ITSSMetrics¶

class itssutils.itssdata.ITSSMetrics(itss_data=None)[source]¶

Class to wrap ITSS metrics dataframe

raw_df¶

The dataframe of raw ITSS data

Type:	pd.DataFrame

metrics¶

The dataframe of calculated metrics

Type:	pd.DataFrame

grouping¶

The grouping of calculated metrics

Type:	list of str

calculate_metrics(grouping, population_csv=None)[source]¶

Calculate the metrics, grouping by different items

Parameters:	grouping (str or list of str) – Columns by which to group the data population_csv (str or path) – Filename of population demographic csv

Examples

>>> # Calculate the metrics for each racial group across all traffic stops
>>> mdf = metrics_by_group(raw_data_df, 'DriverRace')

>>> # Calculate yearly metrics by driver sex for each agency
>>> mdf = metrics_by_group(raw_data_df, ['AgencyName', 'Year', 'DriverSex'])

get_grouping()[source]¶: Return the grouping used to calculate the metrics

get_metrics()[source]¶: Return a list of all the calculated metrics

get_metrics_df()[source]¶: Return the raw metrics dataframe

load(filename)[source]¶: Load a metrics object from a pickle file pickled object is (grouping, metrics_df) tuple

plot_bars(target_top_row, target_column, only_include_rows=None, title=None, savename=None, savecsv=False, xax_label=None)[source]¶

Make a bar plot of a certain metric. Requires a multi-level metrics calculation be passed in.

Parameters:	target_top_row (str) –

Examples

>>> met.calculate_metrics(['AgencyName', 'DriverRace'])
>>> met.plot_bars('Chicago Police', 'SearchRate')

plot_scatter(y_index, x_index, metric, size, population_col=None, logscale=False, limits=None, scale_factor=None, z_threshold=5, z_opacity='binary', as_ratio=False, title=None, savename=None, savecsv=False)[source]¶

Scatter plot of all agencies

Parameters:

y_index (str or tuple) – the top-level index to use for the y-axis data (i.e. all levels except agency name)
x_index (str or tuple) – the top-level index to use for the x-axis data
metric (str) – the name of the calculated rate to plot, e.g.
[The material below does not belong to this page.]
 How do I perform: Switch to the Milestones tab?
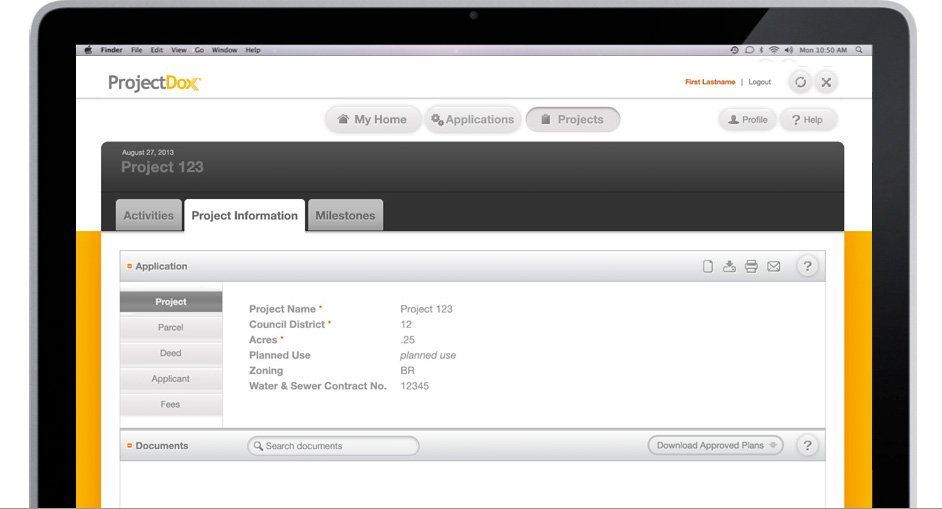345,215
SearchRate
size (str) – the name of the metric to use to size the points, e.g. SearchCount
logscale (bool) – Plot on a loglog scale
limits (list or tuple) – the limits on the x and y set_axis
scale_factor (float) – Scaling factor for size of points
z_threshold (float) – Cutoff threshold to consider something “statistically significant”
z_opacity (str) – Type of shading to use (‘binary’, ‘gradient’, ‘filter’)
as_ratio (bool) – Make a ratio plot
title (str) – Title of the plot
savename (str or path) – Where to save the figure
savecsv (str or path) – Where to save a csv of data used to make the figure

Examples

>>> # Compare search rates for black and white drivers
>>> met.plot_scatter('Black', 'White', 'SearchRate', 'SearchCount', population_col='StopCount')
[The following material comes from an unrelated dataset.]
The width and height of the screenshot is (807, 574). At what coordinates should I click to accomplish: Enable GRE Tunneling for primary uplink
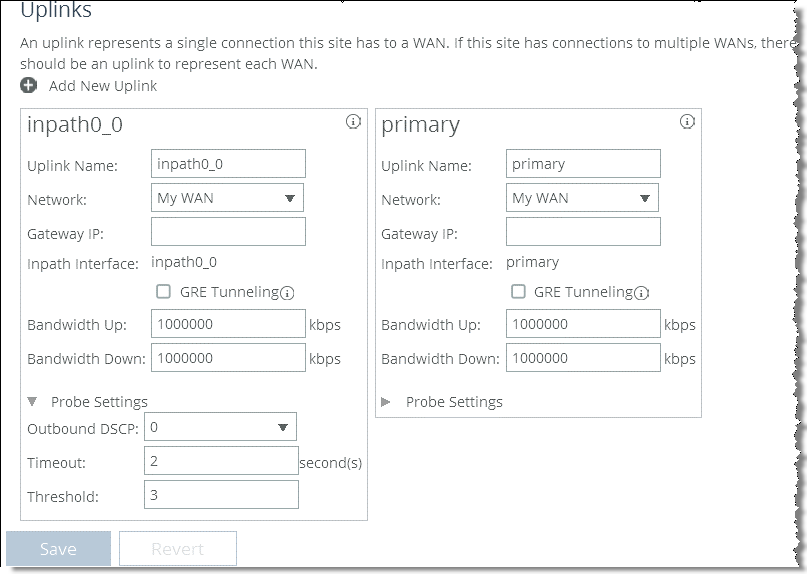pyautogui.click(x=518, y=292)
plot_timeseries(target_column, only_include_rows=None, only_include_entries=None, title=None, ylabel=None, savename=None, savecsv=None)[source]¶

Make a timeseries plot

Parameters:

target_column (str) – The column you want to make the timeseries for
only_include_rows (str or tuple or list) – Rows of index to include
only_include_entries (str or tuple or list) – Filter criteria - only include matching entries from target
title (str) – Plot title
ylabel (str) – Plot y-axis label
savename (str or path) – Path to save the plot
savecsv (str or path) – Path to save a csv of data used to make the plot

Examples

>>> met.plot_timeseries('SearchRate', only_include_rows='Chicago Police', only_include_entries=['Black', 'Hispanic/Latino', 'Asian', 'White'], title='Search Rate 2012-2017')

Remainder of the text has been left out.